Un hombre condenado por la violación y homicidio de una mujer fue ejecutado mediante inyección letal ayer en el estado de Tennessee, en el sur de Estados Unidos. Harold Nichols, de 64 años, fue declarado muerto a las 16:39 en una prisión estatal de Nashville.
Sus últimas palabras fueron: “A las personas a las que hice daño, lo siento. A mi familia, sepan que los amo. Sé para dónde voy. Estoy listo para ir a casa”, indicó el Departamento Correccional de Tennessee. Nichols fue condenado a muerte por la violación y el asesinato en 1988 de Karen Pulley, una estudiante universitaria de 20 años.
Nichols, quien confesó haber atacado a varias mujeres más, fue el segundo asesino convicto ejecutado esta semana en Estados Unidos.

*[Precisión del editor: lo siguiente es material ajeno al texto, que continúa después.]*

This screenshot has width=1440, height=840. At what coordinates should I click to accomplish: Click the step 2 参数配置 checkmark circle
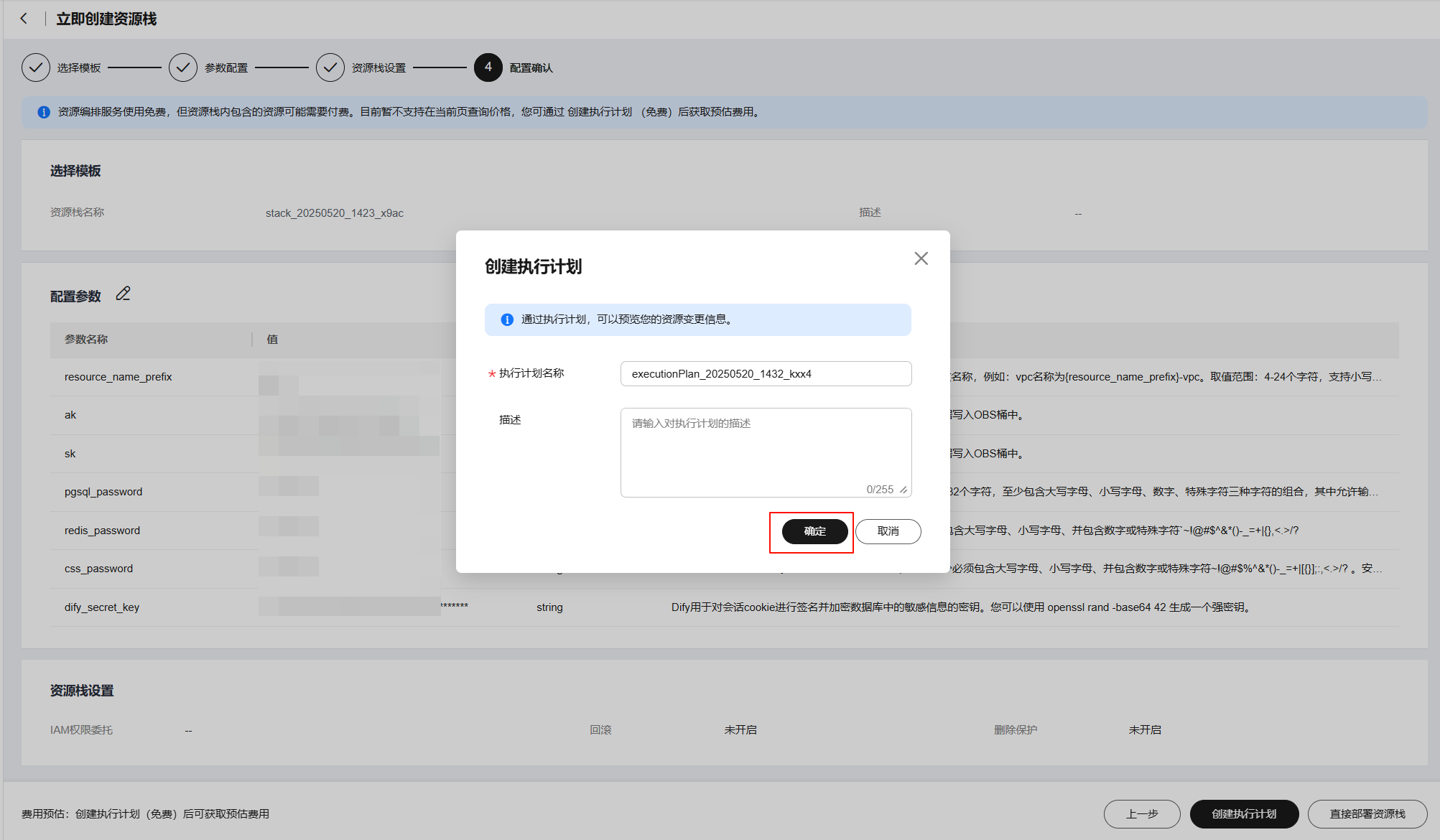point(183,67)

Mark Geralds, de 58 años, fue ejecutado con inyección letal en Florida el martes. Había sido condenado por el asesinato en 1989 de Tressa Pettibone, de 33 años, a quien golpeó y apuñaló hasta morir en su casa. En Florida se han realizado 18 ejecuciones este año, más que en cualquier otro estado de Estados Unidos. Ha habido cinco en Alabama y cinco más en Texas.